*** Block opens ***

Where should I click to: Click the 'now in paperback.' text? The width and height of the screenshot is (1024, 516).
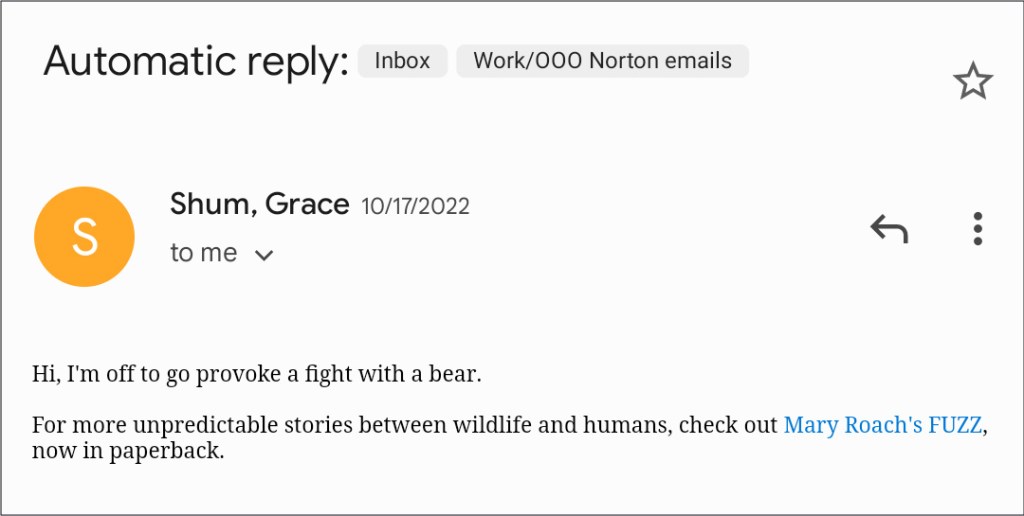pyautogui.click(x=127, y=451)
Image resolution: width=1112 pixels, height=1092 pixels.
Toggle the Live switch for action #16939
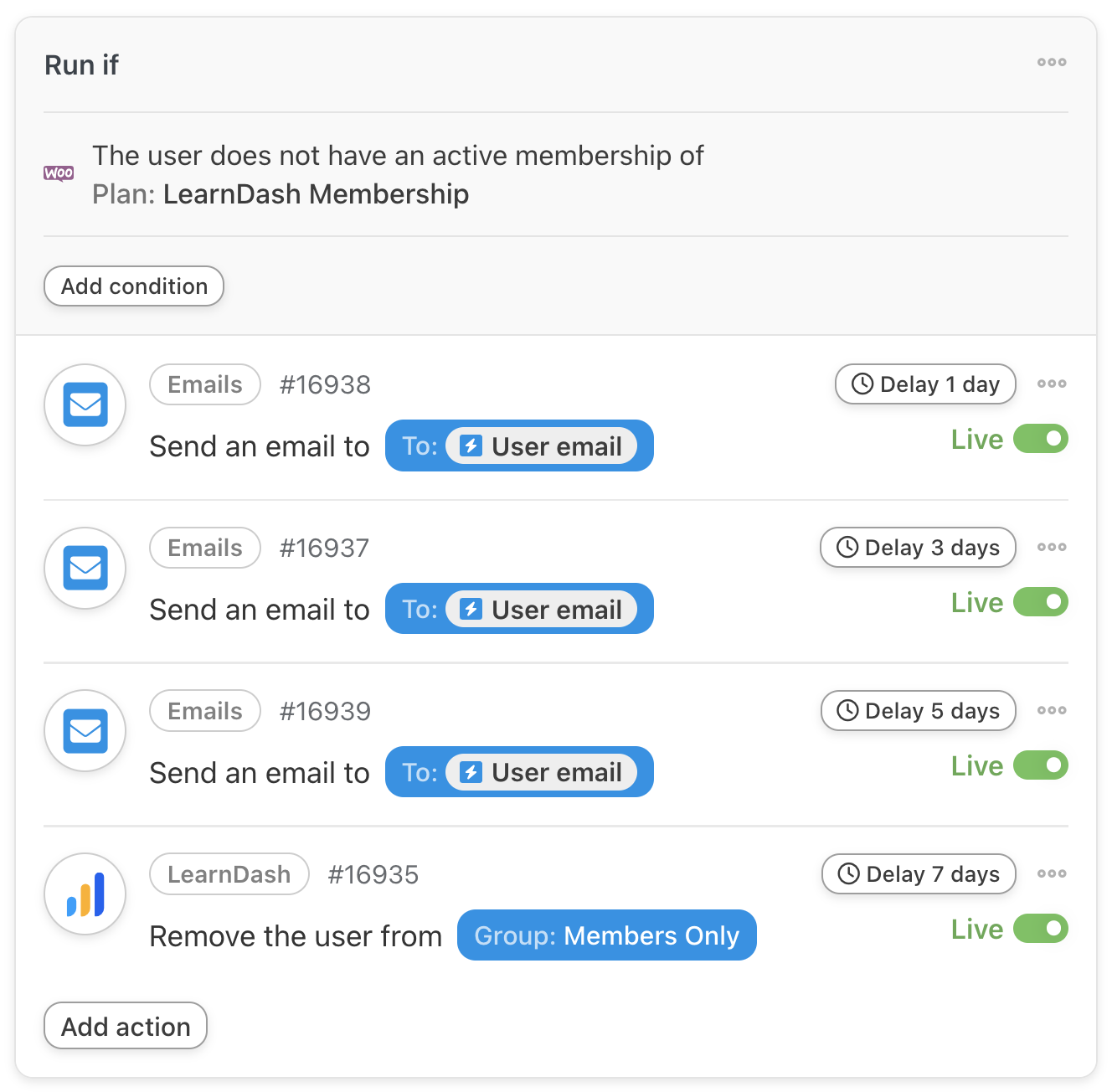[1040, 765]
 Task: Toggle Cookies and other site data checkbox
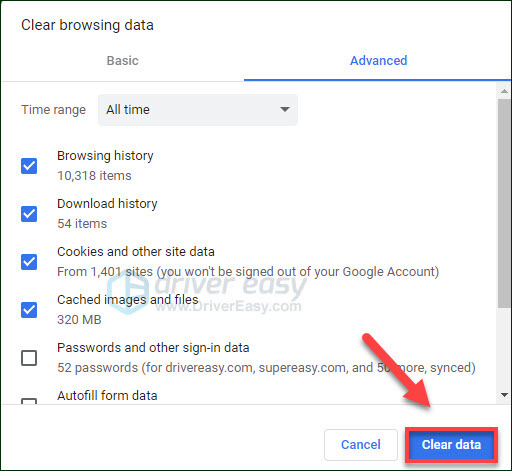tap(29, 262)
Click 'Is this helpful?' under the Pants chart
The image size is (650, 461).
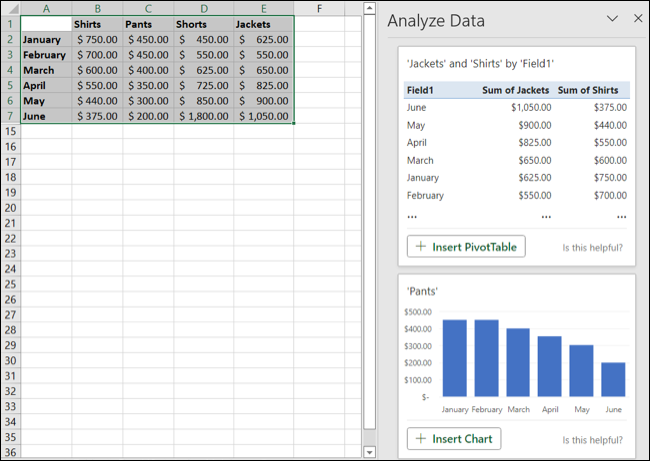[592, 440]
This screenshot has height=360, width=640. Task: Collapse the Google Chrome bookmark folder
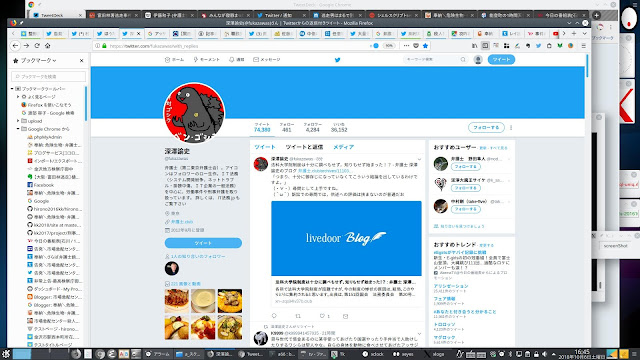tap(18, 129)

*** Block closes ***
*** Block opens ***

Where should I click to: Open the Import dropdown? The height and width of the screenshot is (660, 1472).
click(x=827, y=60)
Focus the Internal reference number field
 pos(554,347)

*** Block closes ***

An exact transcription is needed of the lines from the one with "Where should I click to: Click" to the one with "Image resolution: width=1112" above, both ends included, with pictures left out.

OUTPUT FOR THIS EXERCISE>
Where should I click to: Click the 'now in paperback.' text? The width and height of the screenshot is (1024, 516).
pyautogui.click(x=127, y=451)
Image resolution: width=1112 pixels, height=1092 pixels.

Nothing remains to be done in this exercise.